Ao aprendermos qualquer idioma, é comum cairmos na armadilha da decoreba. O problema é que as regras gramaticais não são fórmulas, como na Matemática ou na Física. Elas dependem do texto, e às vezes até do contexto, para serem corretamente analisadas. Vejamos alguns problemas:
Problema 1: decorar a “famosa” lista de verbos considerados de ligação (ser, estar, parecer, permanecer, ficar, andar, continuar). O problema é que a função de verbo de ligação é ligar um sujeito a seu predicativo, ou seja, conectar um sujeito a uma característica ou estado a ele atribuído. Sendo assim, a lista só funciona se, depois do verbo, a frase oferecer um adjetivo. Veja alguns exemplos:
Este carro é rápido.
Nós estamos felizes.
Ela parece cansada.
Os suspeitos permaneceram calados.
A menina ficou assustada.
Você anda irritada.
O Rio de Janeiro continua lindo.
Nos exemplos acima, todos os verbos são de ligação. Porém, as frases abaixo trazem verbos da lista, mas que não fazem a função de verbos de ligação:
Nós estamos em casa.
Ele continuou o trabalho.
Neste caso, o primeiro verbo é Intransitivo, e está sendo complementado por um adjunto adverbial de lugar “em casa”, e o segundo é Transitivo Direto, sendo complementado pelo objeto direto “o trabalho”.
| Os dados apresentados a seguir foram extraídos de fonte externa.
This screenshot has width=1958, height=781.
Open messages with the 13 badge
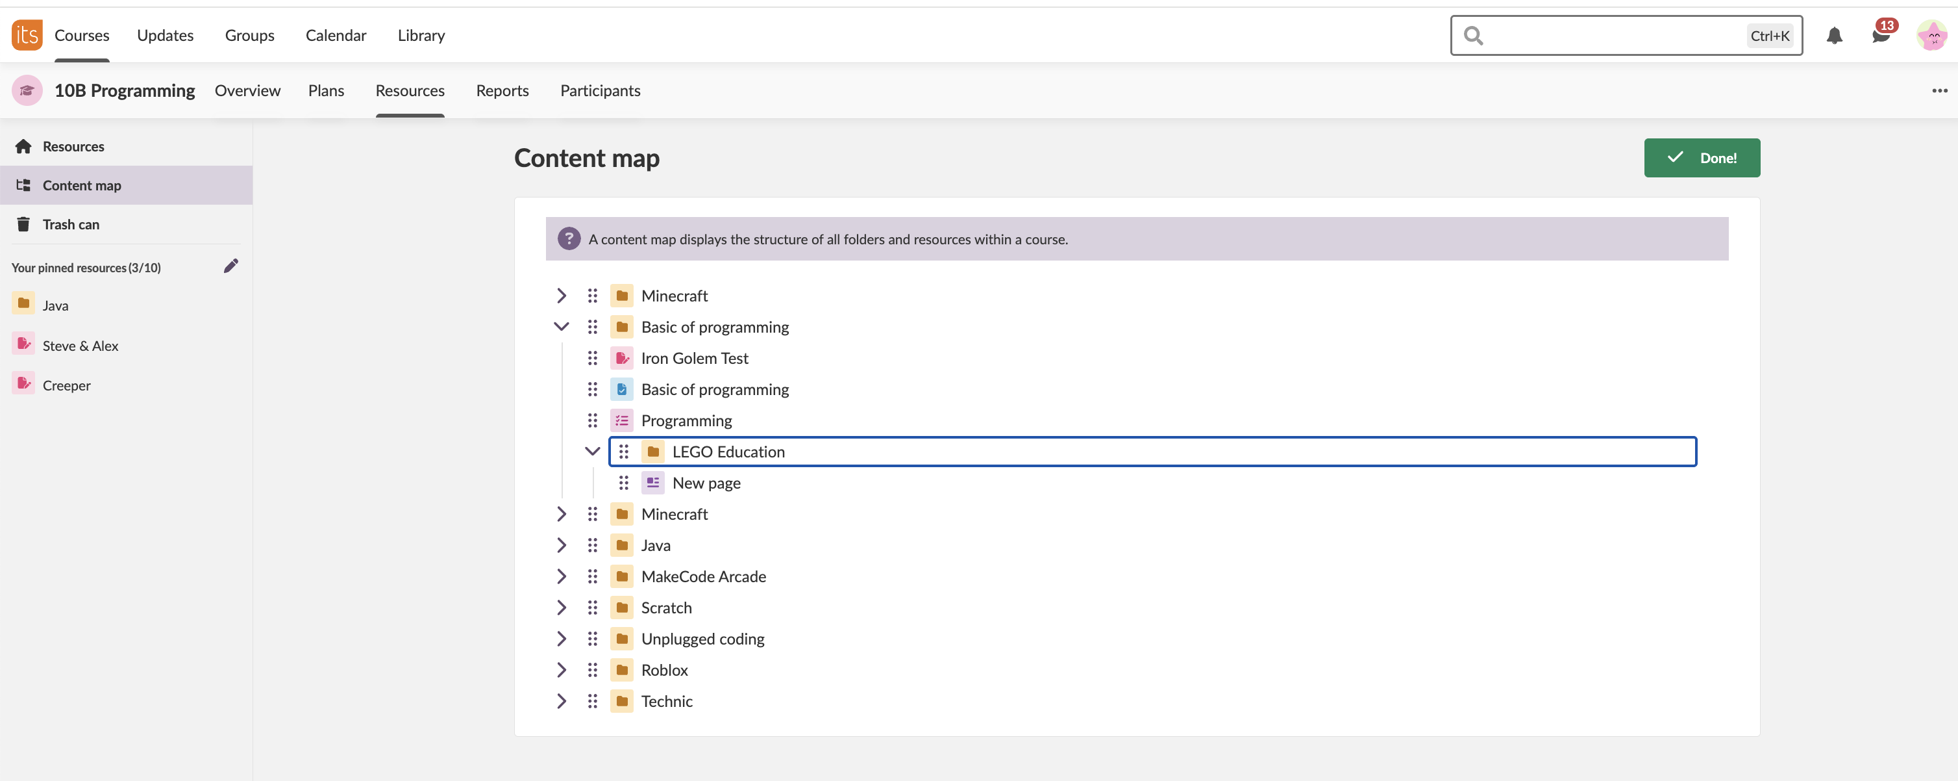click(1880, 36)
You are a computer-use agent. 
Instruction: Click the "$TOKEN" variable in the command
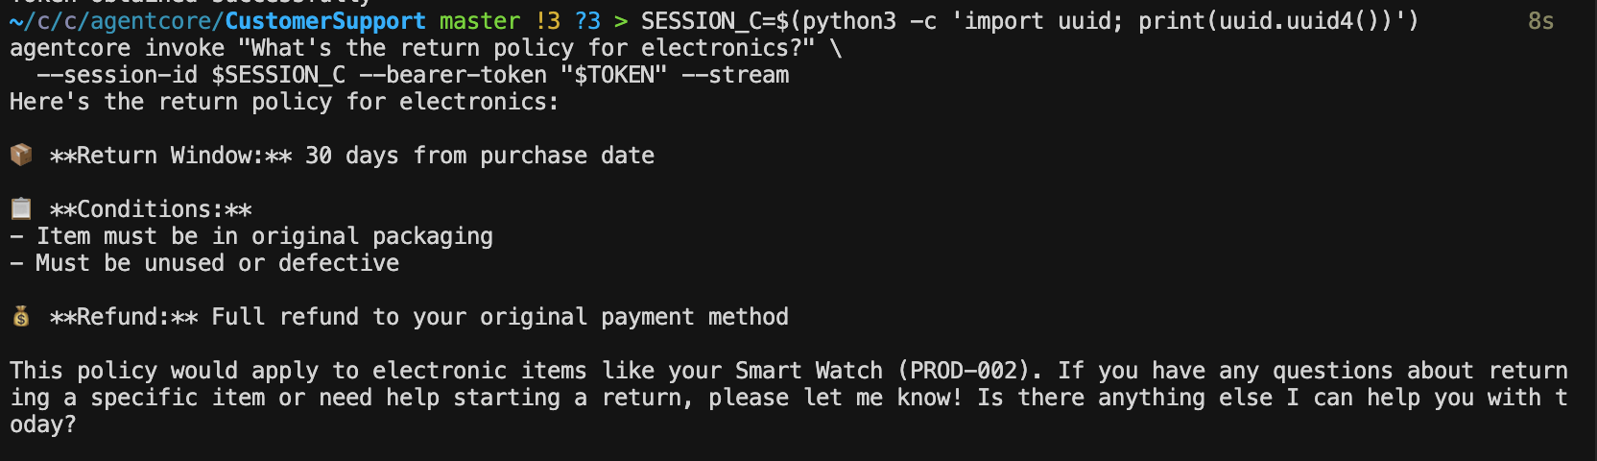coord(614,75)
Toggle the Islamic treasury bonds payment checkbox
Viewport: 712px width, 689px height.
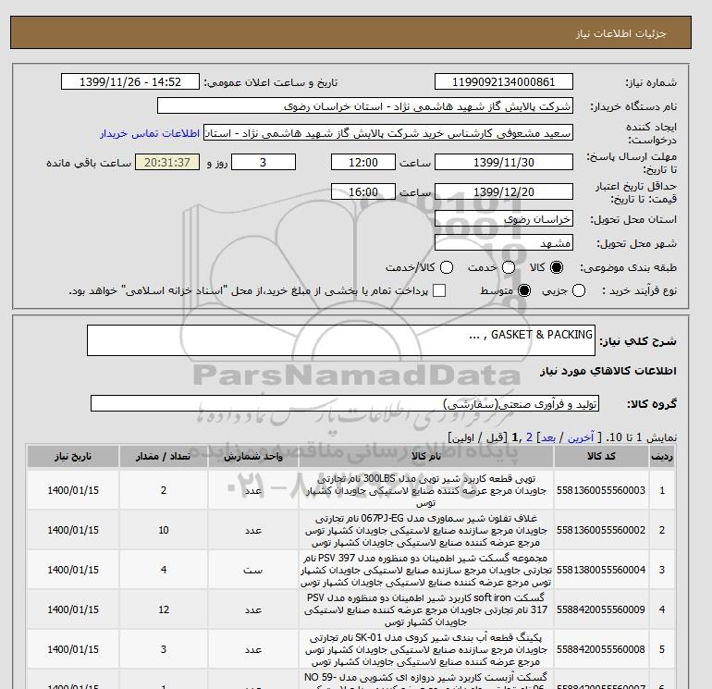coord(439,290)
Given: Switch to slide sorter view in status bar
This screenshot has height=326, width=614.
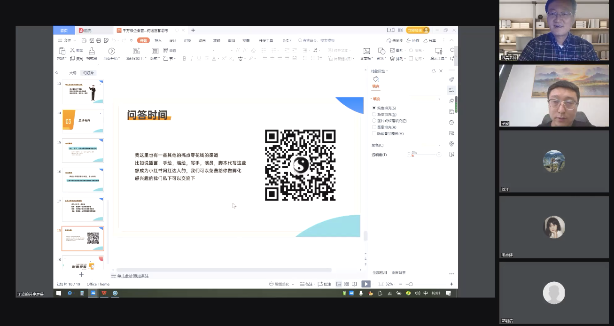Looking at the screenshot, I should [347, 284].
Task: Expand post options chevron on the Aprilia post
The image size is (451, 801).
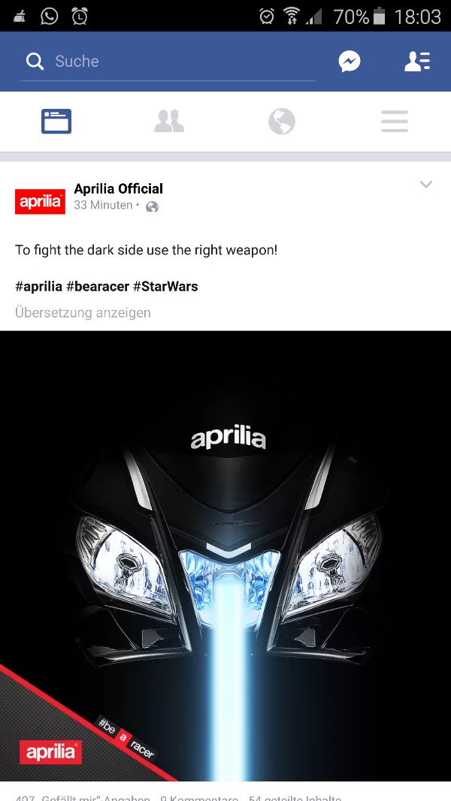Action: click(x=426, y=185)
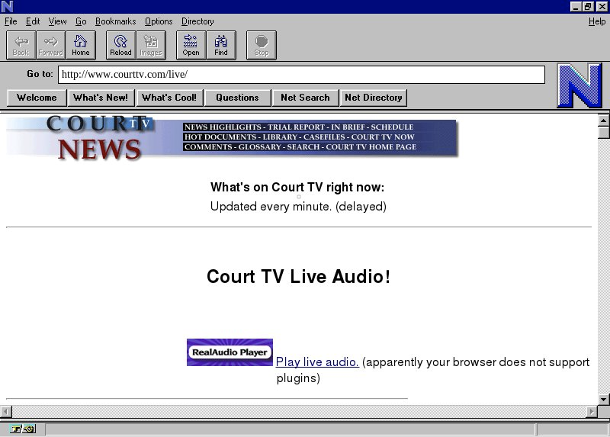Follow the Play live audio link

point(317,362)
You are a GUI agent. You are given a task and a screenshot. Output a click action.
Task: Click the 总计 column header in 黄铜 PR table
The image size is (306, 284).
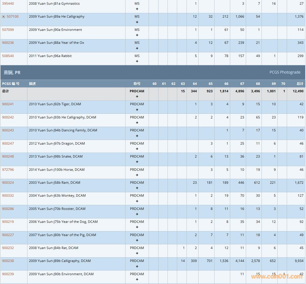click(x=300, y=84)
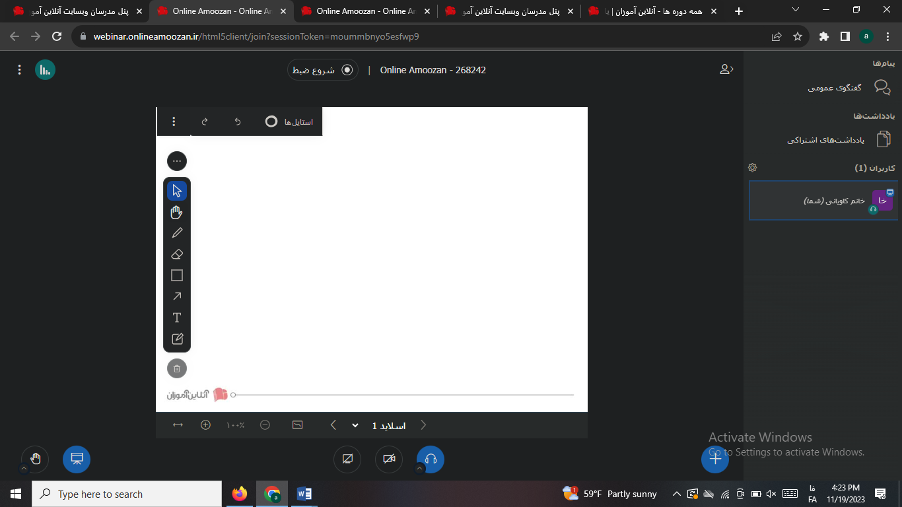Open یادداشت‌های اشتراکی shared notes
The width and height of the screenshot is (902, 507).
839,139
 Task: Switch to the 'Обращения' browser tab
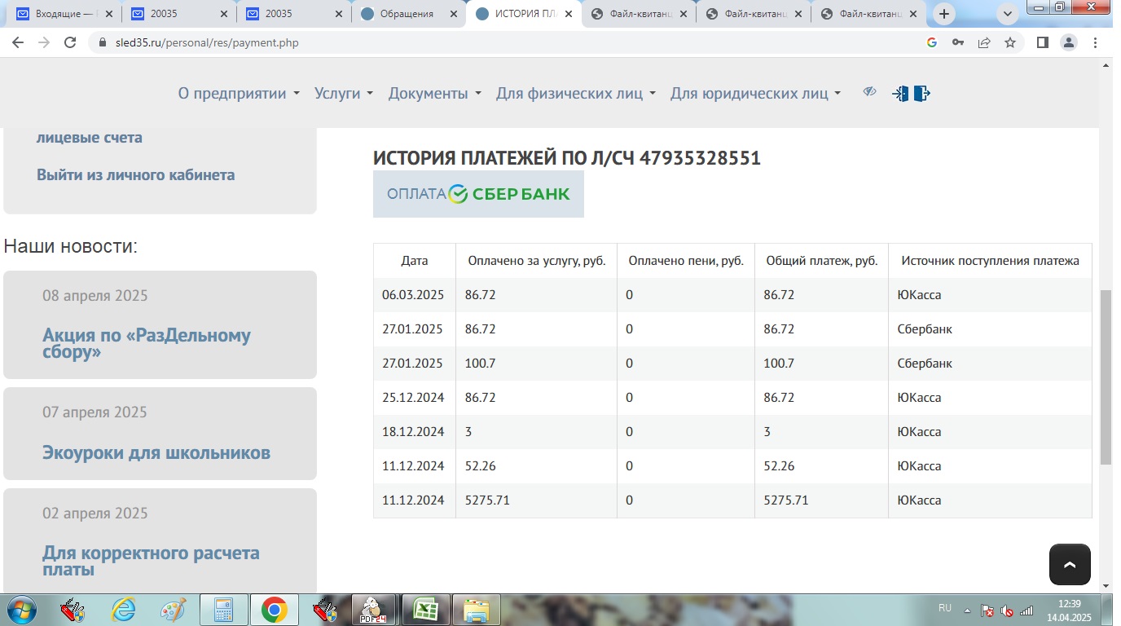pyautogui.click(x=407, y=14)
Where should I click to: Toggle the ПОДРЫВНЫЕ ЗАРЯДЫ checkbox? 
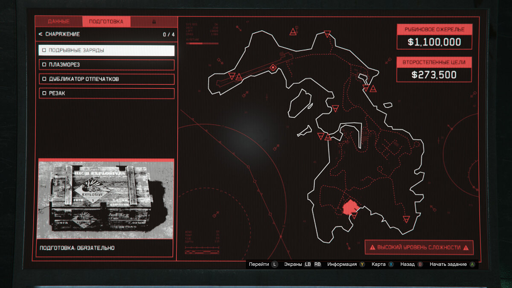(44, 50)

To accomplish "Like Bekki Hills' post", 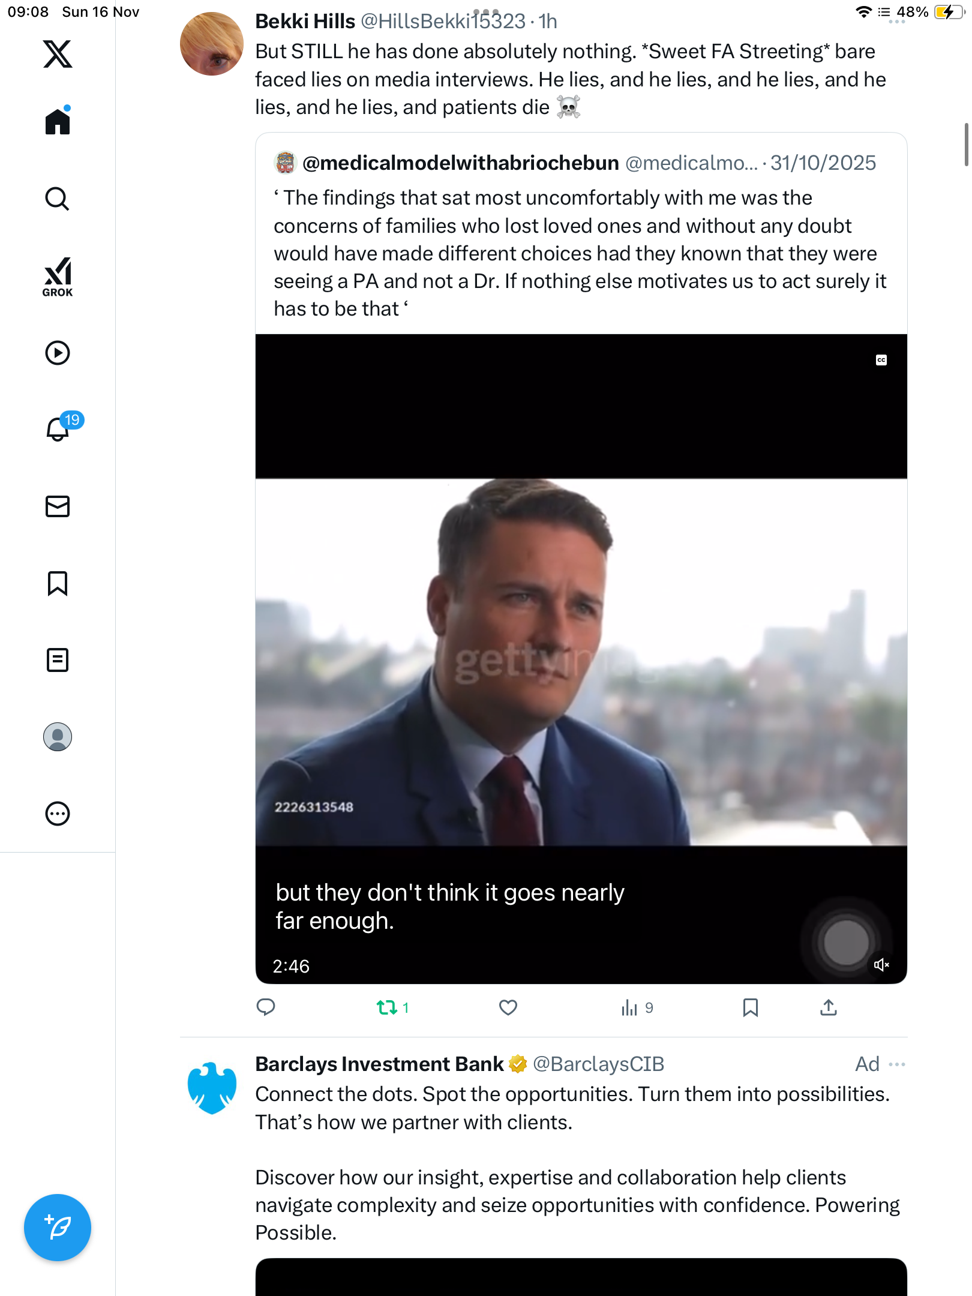I will click(x=508, y=1007).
Logo, não adianta nada decorar a lista, se não tivermos a frase onde os verbos se encontram. A dica é: aprenda o raciocínio, não se prenda às regras decoradas.
Problema 2: decorar que adjetivos são variáveis, enquanto advérbios são invariáveis. O problema desta regra é só poder ser aplicada no nível de classe gramatical, ou seja, ao analisarmos a palavra por ela mesma, sem o contexto. Veja os exemplos abaixo:
Ele corre rápido.
Nós escrevemos certo em Português.
O craque joga bonito.
Nas três frases os adjetivos estão, na frase, fazendo a função de adjunto adverbial, ou seja, estão indicando o modo como o verbo ocorre. Repare que eles podem ser substituídos sem alteração de sentido por rapidamente, corretamente e belamente. Só para constar, este recurso é chamado processo de derivação Imprópria.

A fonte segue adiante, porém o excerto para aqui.